Sen. Clinton's Empty Table

Monday, October 1, 2007

"THERE ARE basically only three options: We can raise taxes again, which no one wants to do because the payroll tax is regressive. . . We can cut benefits. . . Or we can work together to try to find some way to increase the rate of return."

Once there was a Clinton who understood three key things about Social Security: The system is not sustainable without changes; these changes entail either risk or pain; making them sooner is easier than making them later.

That Clinton, of course, was Bill Clinton, quoted above from December 1998. But listening to Sen. Hillary Rodham Clinton (D-N.Y.), you'd think nothing ails Social Security that a little bit of fiscal responsibility wouldn't cure. If something more is needed, Ms. Clinton isn't saying what. Private accounts are off the table and, Ms. Clinton adds, cutting benefits or raising the retirement age is "not an answer."

At an AARP forum for presidential candidates in Iowa two weeks ago, Ms. Clinton dismissed the "people on the other side of the aisle who never wanted us to have Social Security and Medicare" and who "run around all the time sounding the alarm." Since President Bush took office, she noted, the insolvency date has moved from 2055 to 2041. "So the first thing is, let's get back to doing what worked in the '90s to shore up Social Security."

But Ms. Clinton's husband sounded the alarm she now derides. "Every single year we avoid resolving this, it will get harder and harder and harder," Bill Clinton said in 1998. So what would Hillary Clinton do if she becomes president a decade later? "Putting everything on the table is not the right answer, raising the retirement age is not an answer. Cutting benefits is not an answer," she said. Ms. Clinton's comments were a swipe at her chief Democratic rival, Illinois Sen. Barack Obama, who had said that "everything is on the table" for Social Security except private accounts. But don't get too excited: Mr. Obama has taken care to backtrack from that outburst of boldness, writing in the Quad-City Times that "I do not want to cut benefits or raise the retirement age."

At least Mr. Obama was willing to broach one possibility -- raising the cap on payroll taxes, currently $97,500, though it's hard to see how such a significant tax hike squares with his proposal for new middle-class tax breaks. Former North Carolina senator John Edwards has raised a different, promising idea -- leaving the existing cap in place but putting a surcharge on income over $200,000.
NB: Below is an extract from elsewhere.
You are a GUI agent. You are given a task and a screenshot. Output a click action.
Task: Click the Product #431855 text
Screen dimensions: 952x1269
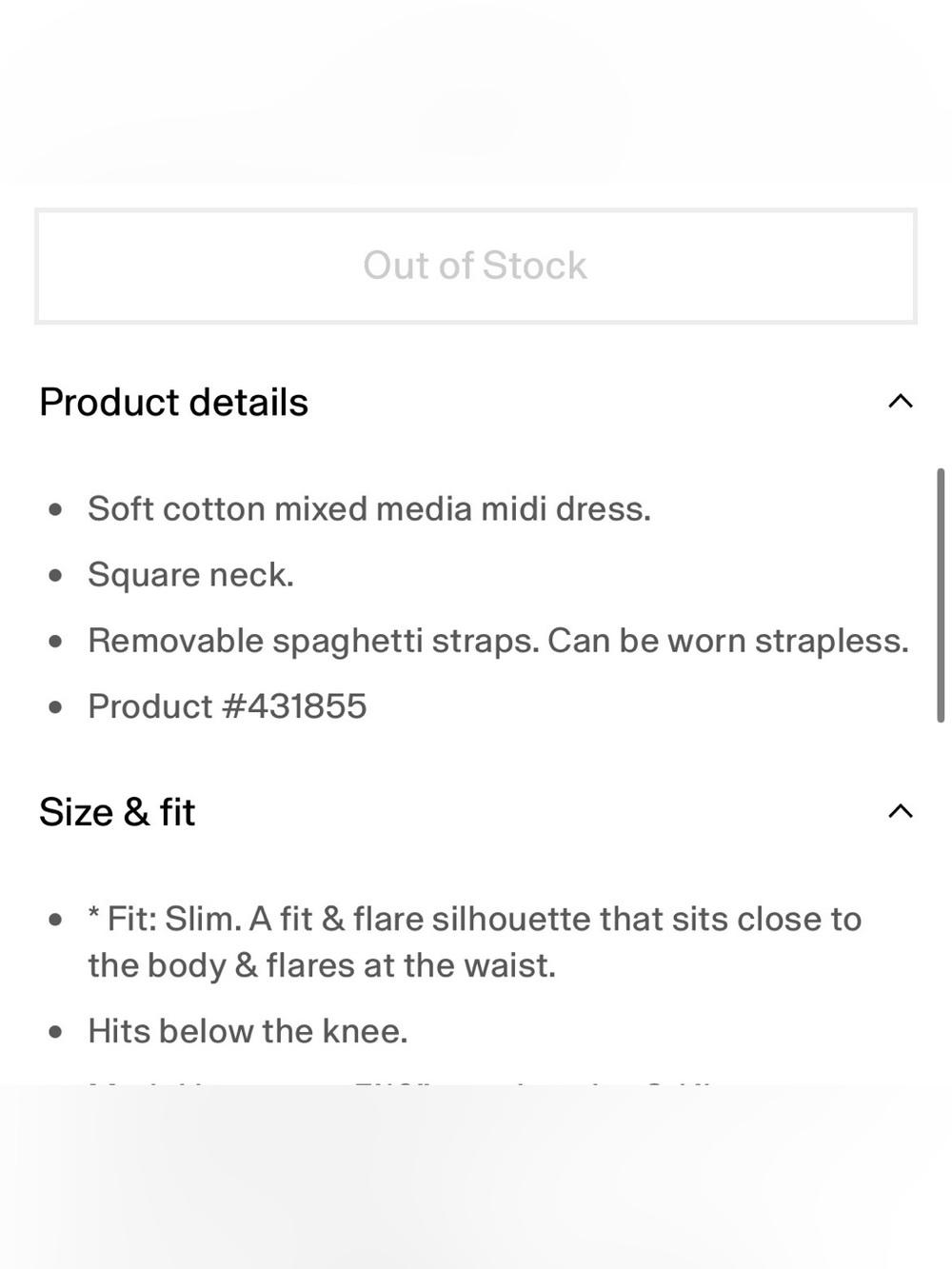point(228,706)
Ms. Clinton's response? "I'm not putting anything on the proverbial table until we move toward fiscal responsibility," she said during Wednesday's debate in New Hampshire. But Ms. Clinton would reverse the Bush tax cuts, whose irresponsibility she correctly derides, in order to fund her health-care program. Because Social Security increases are pegged to wages, rather than inflation, economic growth alone won't solve the problem. Fiscal responsibility first is fine; fiscal responsibility only is an irresponsible dodge, as Ms. Clinton well knows.